Now, lest you for a minute think that Panama is either Anglican or Anglophone, let’s be real clear about the history and dominant culture of this country. The first Europeans to arrive here were Spanish, and as we Europeans tend to do, they moved in and took over. Panama was strategic because it’s narrow breadth allowed relatively easy passage for treasures from places like Peru to come across to the Atlantic and thence to Spain. In fact, Panama was the first Spanish holding in the Americas to be organized into an administrative district. The idea of Panama has been around for a long time.

And the church has been in Panama for quite some time as well. (By “church” we’re talking the Roman Catholic church primarily, of course.) The Roman church was not only the established church of the empire, it is the official religion of the country to this day. Yet it has not simply imported a set of European values and cultural markers and impressed them on Panama. The people of Panama have shaped the practice of Christianity in the area as well.

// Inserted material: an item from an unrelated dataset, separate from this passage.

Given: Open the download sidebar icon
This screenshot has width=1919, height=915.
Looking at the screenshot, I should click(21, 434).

The most obvious manifestation of this give and take is the special place that Jesus Nazareno, the Black Christ, occupies in the lives of the people. This depiction of Jesus is especially powerful because he is shown in the moment of his greatest suffering, as he is proceeding toward Calvary and carrying his cross. For people who have endured many hardships, this image reminds them of Christ’s solidarity in their suffering. Likewise, a dark skinned Jesus looks more like the people who are being asked to believe that he suffered with them. Given that many depictions of Christ coming out of Europe show his skin to be quite pale, this image stands out as a reminder that black people matter to God.

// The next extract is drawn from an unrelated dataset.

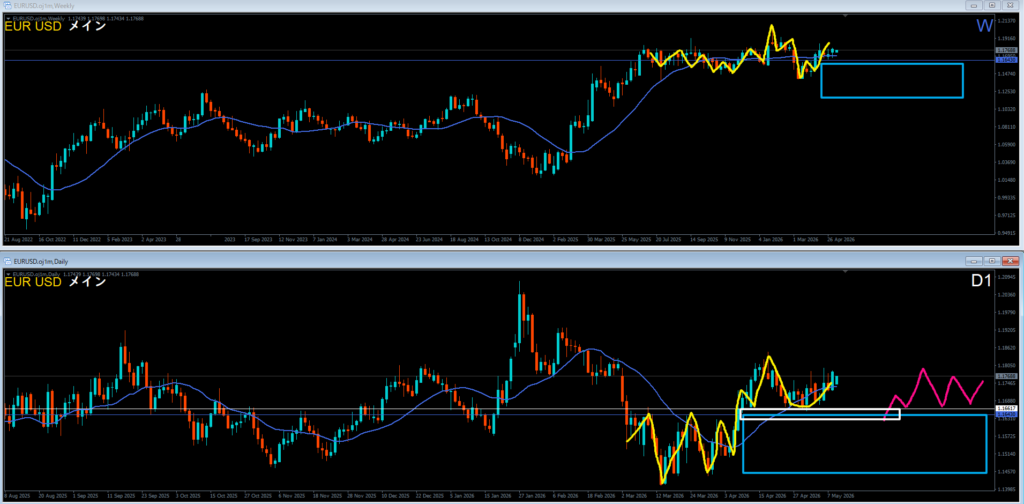The height and width of the screenshot is (504, 1024).
Task: Click the Daily chart window title icon
Action: point(7,260)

And it might have been easy for these folks to feel as if they had been forgotten much of the time. Ships would show up for a few weeks once or twice each year. The streets would be jammed with traders, sailors, and people looking to take advantage of both. It would seem like this is the time when Portobelo would come alive, but what about the rest of the year? In some ways the long months in between the arrival of ships would seem like the time when this beautiful port would really live, forgotten as they may have been by everyone except Christo Negro.